WORK INSTRUCTIONS
(A) In the passage on the IRA's social media campaign, how many followers did the "Being Patriotic" group gather?
(B) Resume the passage on the IRA's social media campaign, starting after its final sentence.

*** EXERCISE PASSAGE Section Begins ***

The IRA’s influence-psychological campaign was largely held on social media platforms such as Twitter and Facebook, however, they were not limited to these specific platforms. In their collective, IRA social media accounts reached tens of millions of U.S. persons. For example, IRA-controlled Facebook accounts such as “United Muslims of America” gathered 300,000 followers, the “Don’t Shoot Us” group gathered 250,000 followers, the “Being Patriotic” group gathered 200,000, and the “Secured Borders” group gathered 130,000 followers. (Mueller, volume 1, 2019). These accounts were still available online well after the 2016 election because of Free Speech implications. Even though, the creators had ulterior motives, there were also legitimate users who saw the groups as a safe space to express their views online and curtailing the groups may be held as limiting their member’s Free Speech rights.

Some of the technology used by IRA-controlled Twitter accounts were botnets, or automated accounts, which immediately amplify a message by “listening” for a trigger. Twitter botnets are designed to find a message or tweet from a given set of accounts, or from any users who tweet with a keyword or hashtag and immediately retweet the message to their followers. If the IRA-control Twitter account is followed by other botnets, who in turn retweet the same message, then it can exponentially increase the exposure factor of the message.

The IRA is known to have been funded until at least February of 2018 by Yevgeniy Viktorovich Prigozhin and two other Concord companies. The former is seen as a long-time friend of Vladimir Putin. (Mueller, 1, 2019) With the 2016 election behind us, on December of that same year, Prigozhin was sanctioned by the U.S. Treasury Department for allegedly having provided material assistance and funding to the operations of the IRA. (U.S. Treasury, 2018)

*** EXERCISE PASSAGE Section Ends ***
*** DATA SEGMENT Section Begins ***

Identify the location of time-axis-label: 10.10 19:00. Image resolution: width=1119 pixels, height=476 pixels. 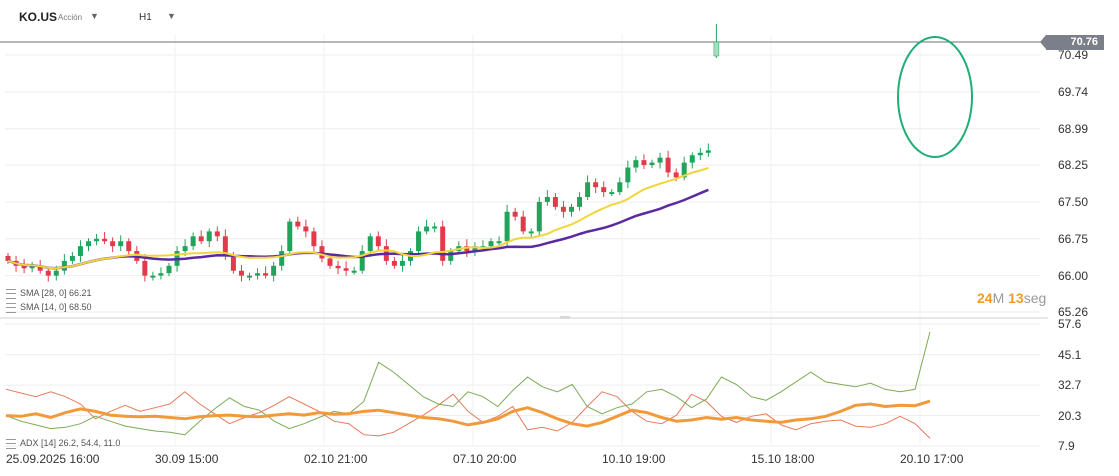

*** DATA SEGMENT Section Ends ***

YOUR WRITTEN ANSWERS
(A) 200,000

(B)
In 2018, the U.S. Treasury Department’s Office of Foreign Assets Control (OFAC) charged five entities and 19 individuals under the Countering America’s Adversaries Through Sanctions Act (CAATSA). Prigozhin and his companies such as Concord Management and Consulting LLC and Concord Catering, along with many GRU “trolls” were part of the indictments. (U.S. Treasury, 2018)

Election Infrastructure

Election infrastructure according to the Department of Homeland Security (DHS) is defined as Systems that manage the election process such as storage facilities, polling and tabulation places, as well as information and communications tools that include voter databases, machines, and others.  (Mueller, volume 1, 2019)

The definition of DHS concerning election infrastructure appears to need modernization considering Russian interference in the U.S. 2016 election. DHS, and in large, our U.S. government agencies give the notion, or at least appear to place a heavier weight on the protection of physical infrastructure rather than the voter’s information and even the voter themselves. One could argue that factual and accurate information is an integral part of a democratic election ecosystem. The U.S. and Western approach to cyber threats is looked upon from a technical perspective, and as such, given a purely technical response. Whereas Russia uses information weapons in a much broader sense, to include the human cognitive domain and is not limited to a time during a conventional arms conflict or war.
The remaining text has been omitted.